Secondly, would the Government demand the rights to sign off on the firms’ timetables, as they do for rail services? Is there more money for central Government funding for healthcare-related visits to the Island? Might we persuade the companies to enter into voluntary regulation, so that there is a formal process and they have to listen to us more seriously, perhaps with beefed-up powers—maybe legal powers—for our transport infrastructure board to demand better things? I will be writing to the Competition and Markets Authority to see what scope there is, and whether I can request an inquiry into the ferries and, if so, how that could be initiated. Will the Department of Transport support my request?
We cannot go on as we are. Despite some incremental gains over the last two years, we are now reaching a crunch point, where these firms are so overvalued and their shareholders’ demands for returns are so loud, that we simply do not get listened to. It is harming our future, whether it is our tourist bookings, which are down, or the fact that young Islanders cannot go to Southampton in the evening because there is no way back—yes, they can get the car ferry from Portsmouth, but it goes from a different place from where they left.

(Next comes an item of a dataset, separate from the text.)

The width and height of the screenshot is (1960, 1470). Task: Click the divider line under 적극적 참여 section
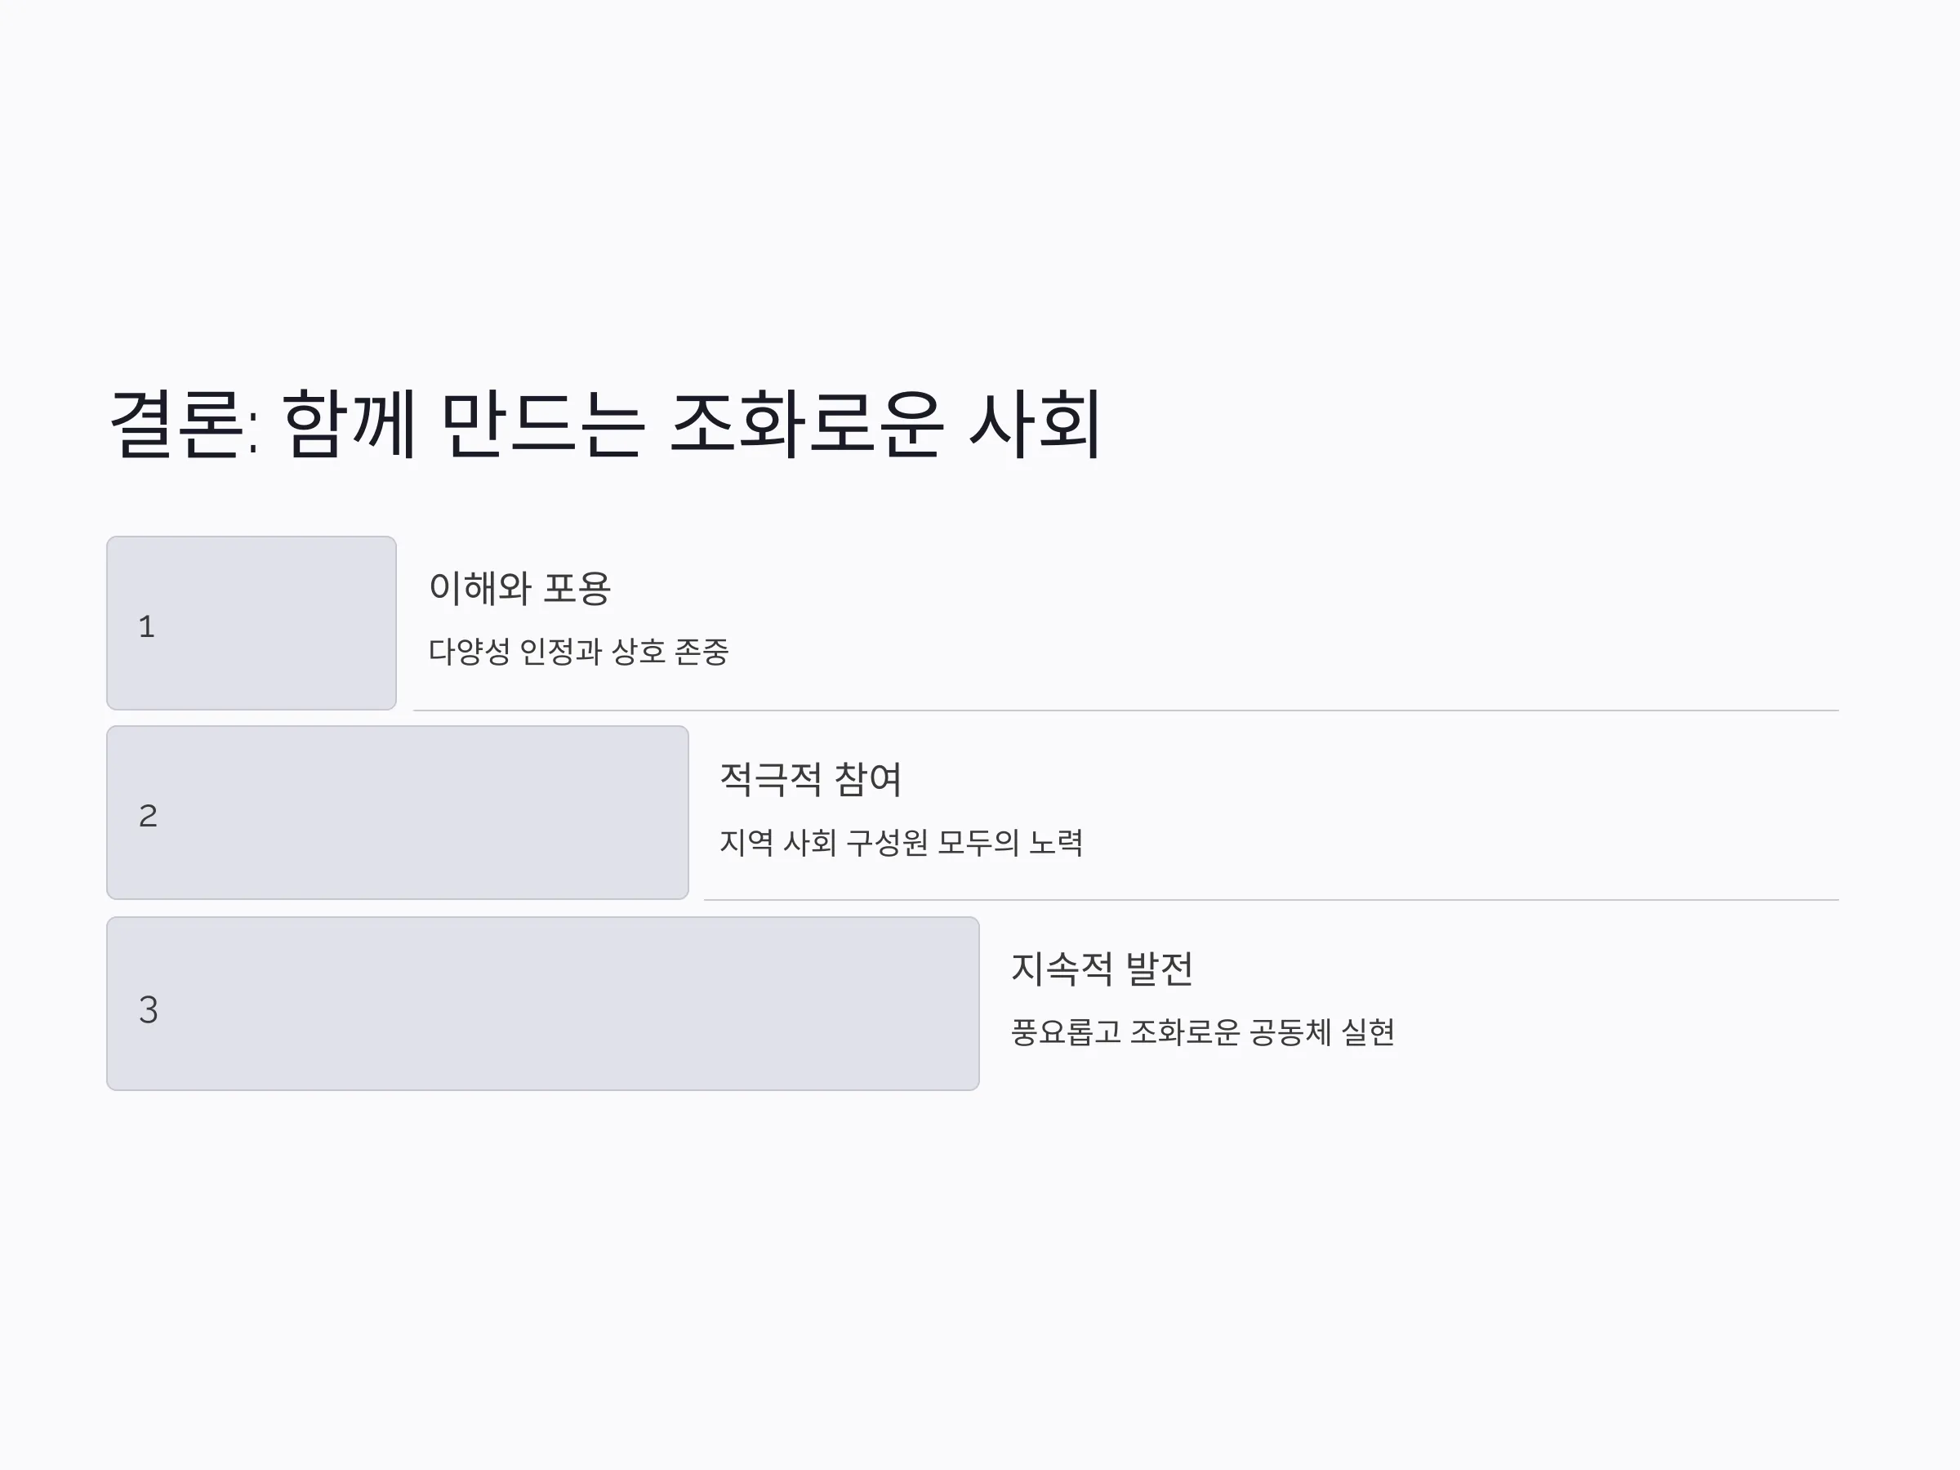point(1272,900)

I thank the Minister for bearing with me. I know that this is not his responsibility per se—the relevant Minister is in the House of Lords, so I am sorry to be unloading on him today—but to sum up, the ferry companies are failing the Island. The private equity model is now breaking down. The disparity between the power of the shareholders and the needs of the Island is becoming too great. The situation is becoming acute. Shareholders are relentlessly prioritised over the needs of the Island. Sailings are fewer, slower and more expensive than they were 20 years ago.

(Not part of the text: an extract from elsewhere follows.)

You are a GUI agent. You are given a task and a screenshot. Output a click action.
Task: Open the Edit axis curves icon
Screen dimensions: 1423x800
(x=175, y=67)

The firms have no obligation to run a service. One of the things that really grips me is that when I say to them, “Shouldn’t you be raising your game?”, their attitude is: “If you complain too loudly, we won’t invest.” It is literally a form of blackmail on a genuine lifeline service—if we dare to criticise them, they might rethink their investment plans. If we criticise them and they say, “Oh, we don’t know if we’re going to invest,” that is reason enough for the Government to give them an enormous kick up the backside. The Government should say, “If that’s the way you play it, we’ll force regulation on you to make sure that you are considerate and thoughtful, and that if you say you’re running a service, then you damn well run a service and don’t just change your timetable when you fancy slowing down your boats to save some money, to pay your shareholders over the needs of the Isle of Wight.”

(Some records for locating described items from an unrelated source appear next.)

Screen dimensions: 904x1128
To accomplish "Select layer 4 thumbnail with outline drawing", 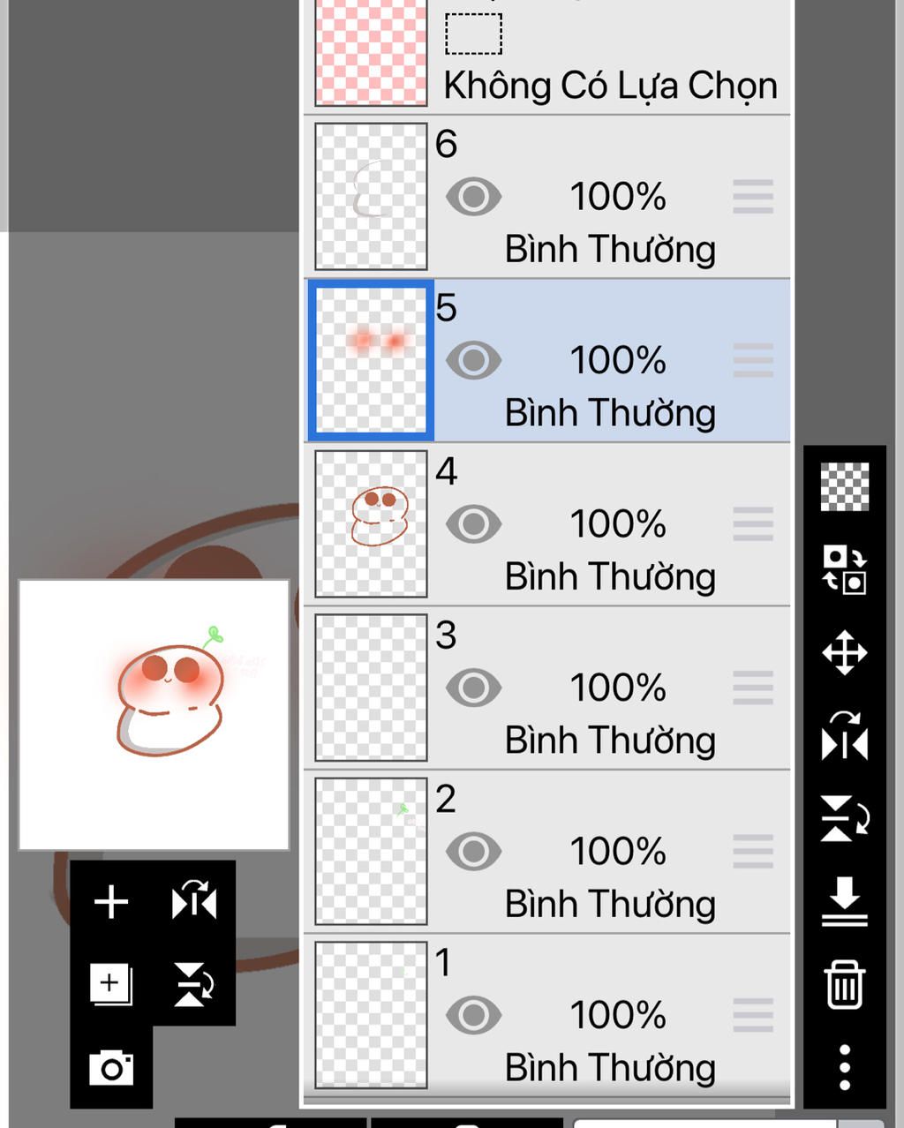I will pos(371,524).
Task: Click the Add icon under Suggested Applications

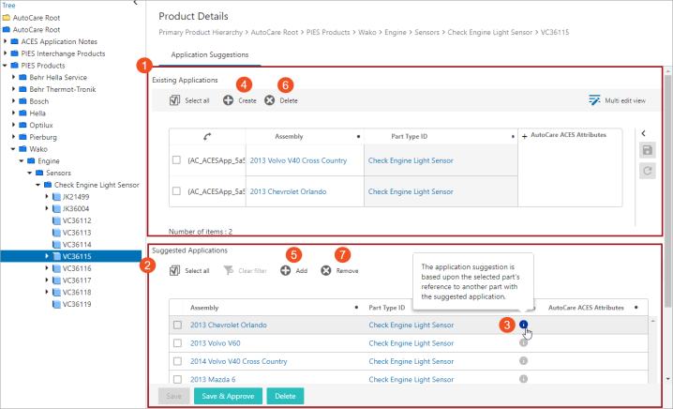Action: [x=286, y=270]
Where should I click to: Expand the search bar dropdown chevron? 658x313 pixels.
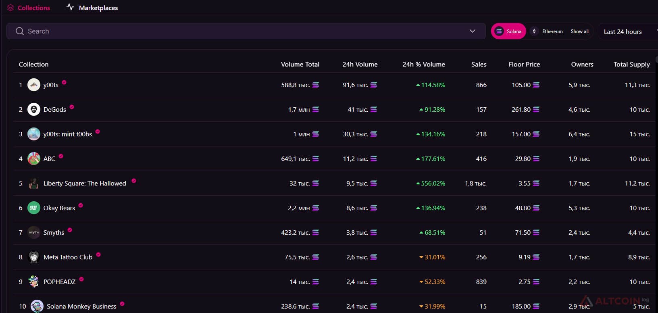473,31
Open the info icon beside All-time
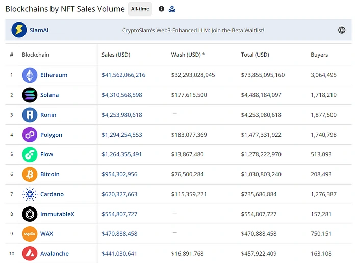Viewport: 357px width, 263px height. [162, 9]
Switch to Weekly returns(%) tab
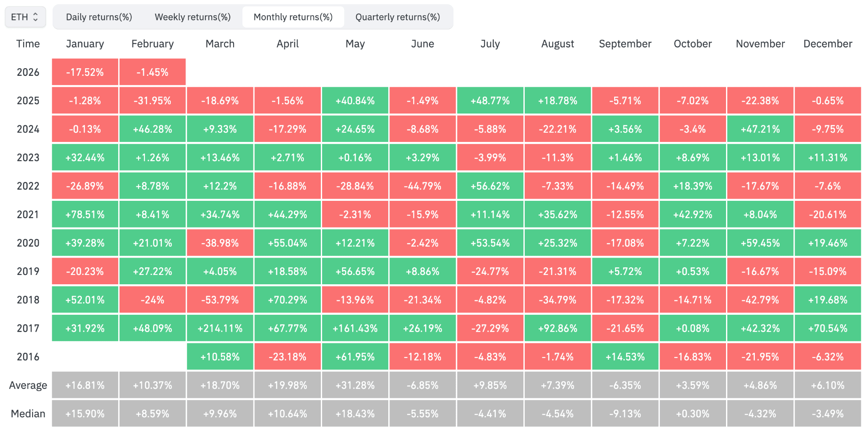 pyautogui.click(x=192, y=17)
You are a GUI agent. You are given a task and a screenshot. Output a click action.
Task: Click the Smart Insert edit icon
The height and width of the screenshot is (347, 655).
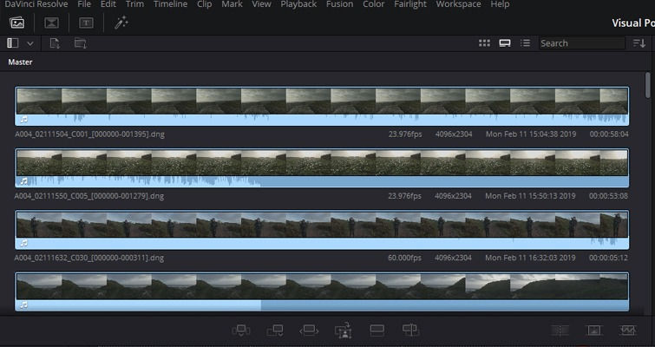241,331

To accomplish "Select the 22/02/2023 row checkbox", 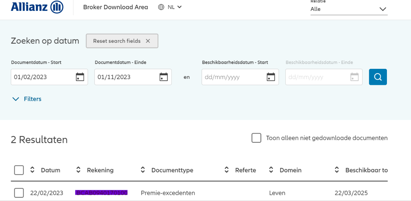I will 19,193.
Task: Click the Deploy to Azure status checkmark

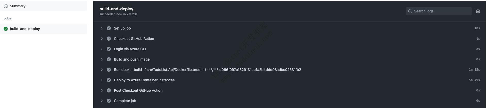Action: pyautogui.click(x=109, y=80)
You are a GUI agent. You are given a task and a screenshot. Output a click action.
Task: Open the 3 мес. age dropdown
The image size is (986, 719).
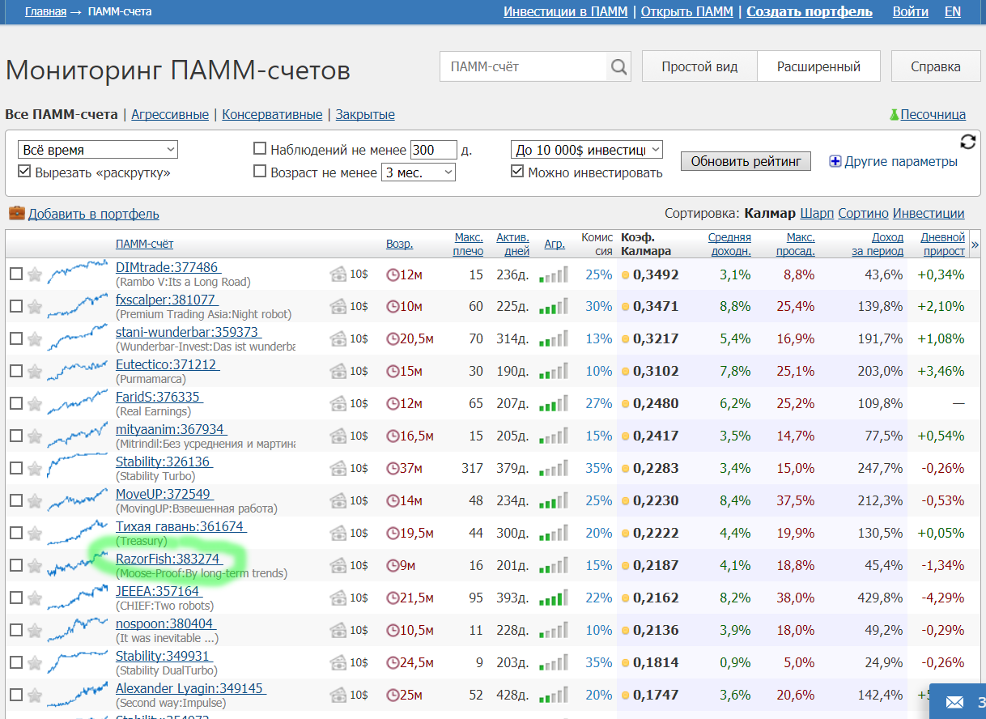pos(418,172)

As you can see, Mrs Latham, this is an issue grips me, because it is harming the people of the Island, and we need change. I am really hoping that the Minister will now work with me, because there is a window of opportunity for change when it comes to green funding for the ferries, to Island connectivity, because of the Islands Forum, and, potentially, to ferries clause in the rail Bill, whether that is voluntary change from the ferries firms or change that we encourage or force on them. It is now time to look again at this issue, because we cannot have another 20 years of this.